The Problem That Comes Next: Losing What You Copied
Here's something that happens constantly when you're working from locked PDFs: you copy a chunk of text, switch to your document, copy something else for a different purpose, then realize you've overwritten the first clip. macOS only holds one thing at a time on the clipboard.
If you're pulling multiple pieces of text from a PDF in one session — names, figures, quotes, references — you will lose things. The native clipboard has no history.
ClipHistory solves this directly. It's a macOS clipboard manager (built in Rust and Tauri, so it's fast and lightweight) that automatically captures everything you copy. The history holds up to 150 unpinned clips, plus unlimited pinned clips you want to keep indefinitely. Press Cmd+Shift+V to open it and recall anything you copied earlier — even if you've copied twenty things since then.
Everything stays local on your Mac. No cloud, no account, no data leaving your machine. If you're working with confidential documents, that matters.
Get ClipHistory — $19.99 annual
What Won't Work (and Why)
- "PDF password removers" downloaded from random sites — Many are malware. Avoid.
- Printing to PDF — This strips interactivity but usually preserves copy restrictions.
- Changing the file extension — Does nothing to the content or permissions.
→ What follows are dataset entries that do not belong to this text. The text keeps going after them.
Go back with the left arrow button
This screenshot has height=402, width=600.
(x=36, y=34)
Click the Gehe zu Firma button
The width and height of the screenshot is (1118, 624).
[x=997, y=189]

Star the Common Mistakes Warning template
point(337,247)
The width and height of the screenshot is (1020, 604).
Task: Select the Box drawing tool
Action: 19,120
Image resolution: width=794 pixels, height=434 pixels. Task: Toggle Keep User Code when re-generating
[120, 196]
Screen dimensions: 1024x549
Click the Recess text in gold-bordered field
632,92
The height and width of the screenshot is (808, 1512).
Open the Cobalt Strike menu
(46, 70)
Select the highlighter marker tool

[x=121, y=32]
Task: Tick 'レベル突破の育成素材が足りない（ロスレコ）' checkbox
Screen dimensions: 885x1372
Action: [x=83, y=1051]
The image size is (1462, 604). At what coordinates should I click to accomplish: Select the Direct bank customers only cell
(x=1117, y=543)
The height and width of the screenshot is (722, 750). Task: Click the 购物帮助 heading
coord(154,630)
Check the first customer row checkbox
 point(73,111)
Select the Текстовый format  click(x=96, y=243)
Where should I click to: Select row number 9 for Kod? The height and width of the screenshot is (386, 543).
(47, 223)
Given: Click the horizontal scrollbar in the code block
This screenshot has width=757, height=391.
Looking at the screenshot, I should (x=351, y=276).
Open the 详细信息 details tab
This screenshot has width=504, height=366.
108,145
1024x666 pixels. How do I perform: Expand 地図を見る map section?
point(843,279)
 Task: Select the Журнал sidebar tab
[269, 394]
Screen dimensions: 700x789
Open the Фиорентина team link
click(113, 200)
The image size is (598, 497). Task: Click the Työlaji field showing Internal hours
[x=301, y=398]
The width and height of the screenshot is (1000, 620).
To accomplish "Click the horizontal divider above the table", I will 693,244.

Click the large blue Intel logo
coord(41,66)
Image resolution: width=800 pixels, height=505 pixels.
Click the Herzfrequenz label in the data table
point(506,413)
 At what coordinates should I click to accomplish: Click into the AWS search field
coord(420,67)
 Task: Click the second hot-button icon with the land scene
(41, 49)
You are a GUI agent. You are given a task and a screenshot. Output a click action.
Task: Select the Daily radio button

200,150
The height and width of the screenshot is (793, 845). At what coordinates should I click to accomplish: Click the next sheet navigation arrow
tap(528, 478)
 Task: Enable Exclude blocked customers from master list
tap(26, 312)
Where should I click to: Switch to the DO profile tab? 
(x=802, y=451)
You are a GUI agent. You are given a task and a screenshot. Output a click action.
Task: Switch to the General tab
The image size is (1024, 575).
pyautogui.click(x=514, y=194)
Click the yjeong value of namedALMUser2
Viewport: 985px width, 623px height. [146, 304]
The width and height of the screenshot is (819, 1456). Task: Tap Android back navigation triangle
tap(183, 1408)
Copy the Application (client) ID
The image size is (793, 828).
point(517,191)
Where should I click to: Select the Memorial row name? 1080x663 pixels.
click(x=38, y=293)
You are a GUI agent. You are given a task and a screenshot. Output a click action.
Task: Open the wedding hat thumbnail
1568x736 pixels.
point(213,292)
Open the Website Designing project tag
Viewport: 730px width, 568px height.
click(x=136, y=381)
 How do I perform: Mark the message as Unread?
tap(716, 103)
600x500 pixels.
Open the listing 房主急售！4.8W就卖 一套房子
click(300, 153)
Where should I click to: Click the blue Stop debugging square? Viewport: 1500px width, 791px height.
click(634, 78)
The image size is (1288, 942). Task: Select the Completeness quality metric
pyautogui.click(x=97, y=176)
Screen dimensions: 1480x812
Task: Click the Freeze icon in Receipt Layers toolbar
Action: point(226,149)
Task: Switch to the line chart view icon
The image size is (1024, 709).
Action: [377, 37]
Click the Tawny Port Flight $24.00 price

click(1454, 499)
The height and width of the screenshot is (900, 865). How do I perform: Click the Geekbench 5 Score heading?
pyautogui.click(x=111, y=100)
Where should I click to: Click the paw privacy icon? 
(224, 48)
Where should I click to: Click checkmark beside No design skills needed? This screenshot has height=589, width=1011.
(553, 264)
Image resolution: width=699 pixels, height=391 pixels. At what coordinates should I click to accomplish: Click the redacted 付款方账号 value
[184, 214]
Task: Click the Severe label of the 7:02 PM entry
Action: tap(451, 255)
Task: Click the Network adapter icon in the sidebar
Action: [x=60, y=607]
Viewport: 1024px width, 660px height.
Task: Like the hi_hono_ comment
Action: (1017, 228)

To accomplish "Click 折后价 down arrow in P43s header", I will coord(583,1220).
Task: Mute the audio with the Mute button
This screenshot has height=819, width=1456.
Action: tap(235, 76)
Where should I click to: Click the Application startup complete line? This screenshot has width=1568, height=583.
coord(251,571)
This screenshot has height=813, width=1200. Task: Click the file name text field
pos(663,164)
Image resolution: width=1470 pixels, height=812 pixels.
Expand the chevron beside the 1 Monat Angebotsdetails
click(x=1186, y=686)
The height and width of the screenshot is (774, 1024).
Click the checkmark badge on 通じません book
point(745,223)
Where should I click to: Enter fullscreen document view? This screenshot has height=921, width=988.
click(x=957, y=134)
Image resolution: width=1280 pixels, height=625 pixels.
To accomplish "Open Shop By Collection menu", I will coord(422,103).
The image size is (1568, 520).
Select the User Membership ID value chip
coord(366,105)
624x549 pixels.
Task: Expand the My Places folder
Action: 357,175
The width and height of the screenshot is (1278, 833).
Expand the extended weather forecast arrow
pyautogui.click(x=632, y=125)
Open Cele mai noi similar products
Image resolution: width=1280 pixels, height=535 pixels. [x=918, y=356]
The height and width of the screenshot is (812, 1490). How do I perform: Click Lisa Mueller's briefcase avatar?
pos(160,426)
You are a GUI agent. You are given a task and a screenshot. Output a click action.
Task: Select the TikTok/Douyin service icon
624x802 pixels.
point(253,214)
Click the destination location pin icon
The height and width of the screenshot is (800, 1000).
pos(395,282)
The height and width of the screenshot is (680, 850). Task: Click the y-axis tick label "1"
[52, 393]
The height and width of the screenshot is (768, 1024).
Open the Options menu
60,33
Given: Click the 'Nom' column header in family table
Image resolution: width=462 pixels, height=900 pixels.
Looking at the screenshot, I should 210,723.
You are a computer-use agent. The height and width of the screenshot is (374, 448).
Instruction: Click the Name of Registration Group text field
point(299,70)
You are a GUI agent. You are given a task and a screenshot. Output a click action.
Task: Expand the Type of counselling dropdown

If a PDF has a strong owner password you do not have, and it isn't your document, you won't be able to access it without the password or the owner's permission. That is intentional.
Quick Reference
| Situation | Best Method |
|---|---|
| Text-based PDF, copy grayed out | Method 1 (Preview), then Method 3 (Google Docs) |
| Scanned PDF (no selectable text) | Method 2 (Live Text screenshot) or OCR app |
| Needs to stay off cloud | Method 2 (Live Text) or local OCR app |
| Multiple clips to extract | Any method + ClipHistory to hold them all |
Locked PDFs are annoying, but between Live Text, Google Docs, and Preview's own inconsistency with permissions, most text you legitimately need to copy is reachable. The harder part is usually the workflow around it — which is where having a clipboard history that remembers everything actually changes how you work.